* **EXERCISE PROMPT**
Quote the entries that follow exactly, leaving none out.

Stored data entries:
········

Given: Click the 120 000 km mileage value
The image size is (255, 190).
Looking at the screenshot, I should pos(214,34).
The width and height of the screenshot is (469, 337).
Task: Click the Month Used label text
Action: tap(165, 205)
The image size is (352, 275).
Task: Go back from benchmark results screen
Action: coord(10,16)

········

* **SOLUTION TO THE EXERCISE**
Given: Click the 120 000 km mileage value
The image size is (255, 190).
Looking at the screenshot, I should pos(214,34).
The width and height of the screenshot is (469, 337).
Task: Click the Month Used label text
Action: tap(165, 205)
The image size is (352, 275).
Task: Go back from benchmark results screen
Action: coord(10,16)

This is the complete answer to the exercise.